Man merkt den Schauspielern den Spaß an dieser ungewöhnlichen Aufgabe buchstäblich an. Man merkt ebenfalls, wie erfrischend munter die Akteure der doch so unterschiedlichen Gruppen spielen und zu einem Ensemble zusammengewachsen sind. Und wenn am Schluss der Jubel ausbricht, ist es klar, dass Regisseur Michael Tesch wieder eine goldene Hand bei dieser in märchenhaften Kulissen spielenden Handlung hat (Bühnenbild: Michael Tesch und Martin Witte). Erfolg gibt eben Recht: Neun Vorstellungen der Eigeninszenierung sind angesetzt - das findet man sonst nur an großen Bühnen.

Zunächst wird Till zur Freude der Kinder durch den Zuschauerraum gejagt. Schuster Riemenschneider will ihm ans Leder, da Till für den Bürgermeister zwei linke Schuhe fabriziert hat. Aber warum auch nicht, wenn der Stadtvater auch zwei linke Hände hat. Bäckerin Haberkorn ist ihm auch auf den Fersen. Denn sie will unbedingt, dass von Till zusammenfantasierte Plätzchenrezept haben. Da drückt dann natürlich dem hochtrabenden Bürgermeister Tausendprotz der Schuh bei seiner Ansprache - der rechte natürlich. Da kann auch seine eitel-dumme Gattin Luise nicht helfen. Der Großkotz hat zu verkünden, dass der Circus Strazziatella in das kleine Städtchen kommt.
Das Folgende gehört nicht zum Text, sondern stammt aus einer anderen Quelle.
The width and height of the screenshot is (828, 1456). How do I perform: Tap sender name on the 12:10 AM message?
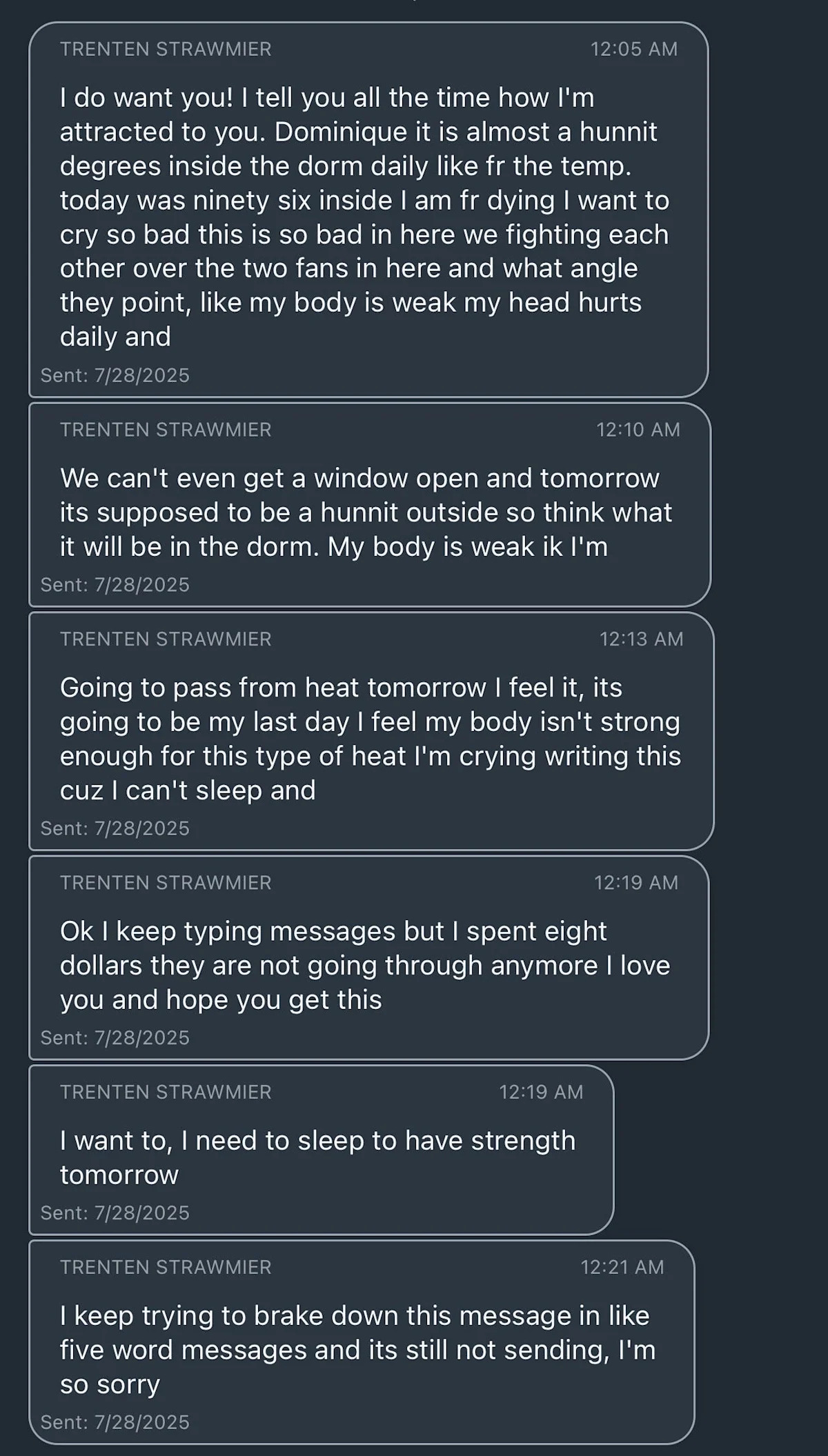pos(166,430)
Mit dem scheint es aber nicht ganz so gut bestellt zu sein - zumal Till unbedingt mitmachen will. Das geht bei der Probe natürlich gründlich schief. Die Hantel des starken Libuda kriegt er nicht vom Fleck, die Wahrsagerin Memo bringt er gehörig durcheinander und den Akrobaten vermasselt er die Nummer. Und der auf einen Flohcircus heruntergekommene Raubtierbändiger wird auch nicht glücklich mit ihm. So wird er zuletzt Clown-Assistent des Zauberers - Pardon: Magiers. Da legt Meister Samsarow Wert drauf. Immerhin gelingt es ihm, mit viel Getöse die Gattin des Bürgermeisters verschwinden und wieder auftauchen zu lassen. Nur die wertvolle Perlenkette bleibt dabei verschollen. Und der Verdacht fällt auf den armen Till.

Bei rund 20 Rollen wäre es bei dieser tollen Ensembleleistung nicht fair, Einzelne herauszuheben. Aber die Titelfigur muss genannt sein: Renate Kemperdick sitzt wirklich der Schalk des Eulenspiegel im Nacken: Flink und schlagfertig hat sie das junge Publikum von Anfang an auf ihrer Seite. Mit der nötigen Artistik auf der Bühne sorgen die jungen Damen der Zirkustruppe des Merscheider Turnvereins für die richtige Atmosphäre. Und wer genau hinguckt, erkennt auch Hans Knopper, Direktor des Kulturmanagements, auf der Bühne: richtig schlapp gibt er den Nachtwächter, den "müden Hans".

Vom ersten fetzigen Ton an, der aus dem Orchestergraben kommt, sind Jung und Alt hingerissen. Im Rhythmus wird gezappelt. Dafür sorgen Ralf Mutz und seine Musiker Philip Mancarella, Peter van der Heusen und Nico Stamm. Wer erleben möchte, was für ein effektvolles Ende einen bei "Till Eulenspiegel" erwartet, hat noch die lohnende Gelegenheit.